Frau Knebel: Ich empfinde große Verantwortung gegenüber meiner Kirche. Ich möchte den Pfarrer gern unterstützen. Es war für mich ganz selbstverständlich, dass wir diesen Dienst übernehmen, als wir gefragt wurden. Wenn wir gebraucht werden, sind wir da. Ich kann nicht anders, ich tue das für Gott, für meinen Glauben.

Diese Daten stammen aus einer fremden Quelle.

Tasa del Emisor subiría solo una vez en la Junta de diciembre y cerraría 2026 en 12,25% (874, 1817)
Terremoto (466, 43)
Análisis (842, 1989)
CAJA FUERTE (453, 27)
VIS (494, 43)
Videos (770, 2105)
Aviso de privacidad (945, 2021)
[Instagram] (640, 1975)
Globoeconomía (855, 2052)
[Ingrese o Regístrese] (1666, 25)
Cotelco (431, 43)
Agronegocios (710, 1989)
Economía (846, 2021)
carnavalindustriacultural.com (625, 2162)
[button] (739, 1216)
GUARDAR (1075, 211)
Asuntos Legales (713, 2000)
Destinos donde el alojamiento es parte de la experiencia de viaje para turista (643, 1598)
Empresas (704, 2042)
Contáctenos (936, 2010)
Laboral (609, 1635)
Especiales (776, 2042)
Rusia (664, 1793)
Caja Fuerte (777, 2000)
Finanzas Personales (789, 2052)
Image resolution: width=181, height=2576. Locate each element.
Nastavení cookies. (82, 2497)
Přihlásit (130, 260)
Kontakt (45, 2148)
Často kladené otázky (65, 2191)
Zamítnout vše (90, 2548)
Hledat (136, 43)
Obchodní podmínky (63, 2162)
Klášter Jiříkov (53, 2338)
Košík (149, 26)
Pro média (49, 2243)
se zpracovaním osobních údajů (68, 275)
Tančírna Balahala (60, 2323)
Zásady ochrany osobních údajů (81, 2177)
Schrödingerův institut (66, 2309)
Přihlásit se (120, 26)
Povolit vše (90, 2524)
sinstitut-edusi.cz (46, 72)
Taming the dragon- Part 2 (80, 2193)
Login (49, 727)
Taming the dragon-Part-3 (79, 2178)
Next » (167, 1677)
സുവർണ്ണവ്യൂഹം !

Was erwarten Sie vom Pastoralen Raum?

Knebel: Der Pfarrer sollte mehr Zeit für die Seelsorge haben und die ganzen administrativen Aufgaben delegieren können. Außerdem gibt es bei uns in St. Marien / Liebfrauen kaum Ministranten. Wir würden uns sehr freuen, wenn ab und zu ein paar Ministranten aus St. Bonifatius oder Herz Jesu zu uns kommen könnten.

Welche Wünsche haben Sie?

Knebel: Wir wünschen uns eine volle Kirche. Außerdem würden wir uns wünschen, dass sich bei uns ein Begrüßungs- und Verabschiedungsdienst vor und nach der Messe etabliert. Das müssen keine Hauptamtlichen sein, die das übernehmen, das könnten auch z.B. PGR-Mitglieder übernehmen. Die persönliche Ansprache halten wir für sehr wichtig, um neuen Gottesdienstbesuchern die Kontaktaufnahme zu erleichtern.